The study found that the implementation of the Dialogue Model resulted in significant increases in the uptake of family planning services and facility-based deliveries in the intervention facilities. The median number of sessions per month per facility was 2, and overall, there was a 15% increase in family planning uptake and a 74% increase in facility-based deliveries.

This community-participatory intervention is useful in addressing demand-side factors by providing communities with a stake in influencing their health outcomes. It empowers community members to identify and address barriers to accessing maternal health services, ultimately improving access and utilization.

The publication provides detailed information on the implementation of the intervention, including the training of community health volunteers, the organization and conduct of the sessions, and the monitoring and supervision of the intervention. It also includes the statistical analysis of the outcomes using data from the District Health Information System.

Overall, the recommendation is to implement a community-participatory intervention like the Dialogue Model to improve access to maternal health services. This approach can be adapted and implemented in other settings to address demand-side factors and empower communities to take ownership of their health outcomes.
AI Innovations Methodology
To simulate the impact of the main recommendations on improving access to maternal health, you can follow these steps:

1. Identify the target population: Determine the population you want to focus on for the simulation. This could be women of reproductive age in a specific region or community.

2. Define the intervention: Clearly outline the components of the community-participatory intervention, such as the training of community volunteers, the organization and conduct of the sessions, and the use of dialogue stimulators and open-ended questions.

3. Collect baseline data: Gather data on the current uptake of maternal health services in the target population. This can include information on family planning, antenatal care, and facility-based deliveries. Use data sources like the District Health Information System or other relevant databases.

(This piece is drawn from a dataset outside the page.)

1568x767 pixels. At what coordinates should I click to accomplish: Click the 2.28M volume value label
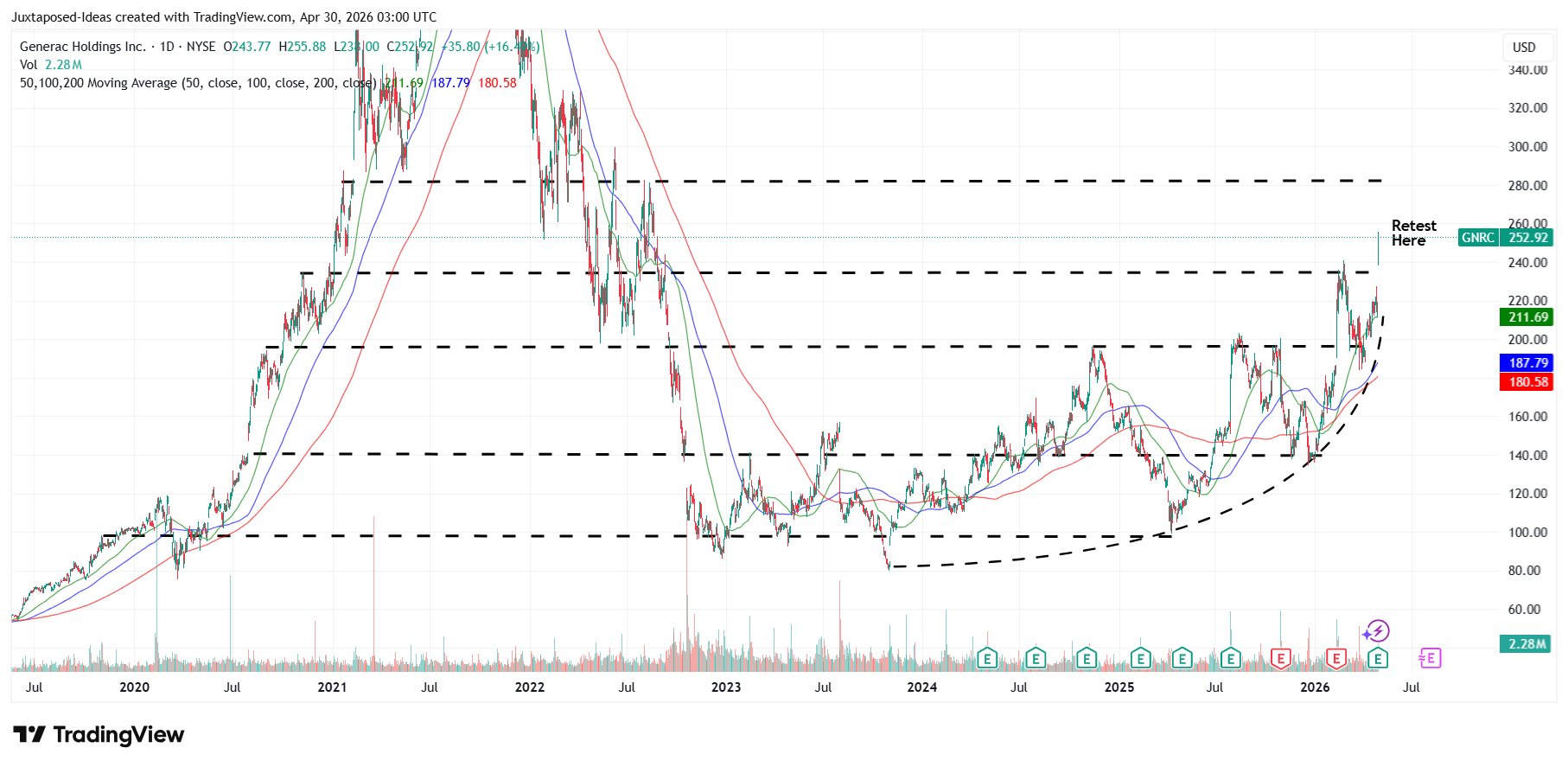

4. Implement the intervention: Simulate the implementation of the Dialogue Model intervention by training community volunteers and conducting sessions in the community units associated with the intervention health facilities. Follow the structured process outlined in the publication, including the use of dialogue stimulators, open-ended questions, and brainstorming.

5. Monitor and collect data: Track the implementation of the intervention and collect data on the uptake of maternal health services. This can be done through regular monitoring and supervision of the intervention, as well as data collection from the District Health Information System or other relevant sources.

6. Analyze the data: Compare the pre- and post-intervention data on the uptake of maternal health services using statistical analysis. Use a paired sample t-test or other appropriate statistical tests to determine if there are significant differences in the outcomes.

7. Evaluate the impact: Assess the impact of the intervention by analyzing the changes in the uptake of family planning, antenatal care, and facility-based deliveries. Calculate the percentage increase or decrease in each outcome and determine if the changes are statistically significant.

8. Interpret the results: Interpret the findings of the simulation to understand the impact of the community-participatory intervention on improving access to maternal health services. Consider the limitations of the simulation and any potential confounding factors.

9. Make recommendations: Based on the simulation results, make recommendations for implementing similar community-participatory interventions in other settings to improve access to maternal health services. Consider the feasibility, scalability, and sustainability of the intervention.

10. Communicate the findings: Present the simulation results and recommendations in a clear and concise manner. Share the information with relevant stakeholders, such as policymakers, healthcare providers, and community leaders, to promote the adoption of community-participatory interventions for improving access to maternal health services.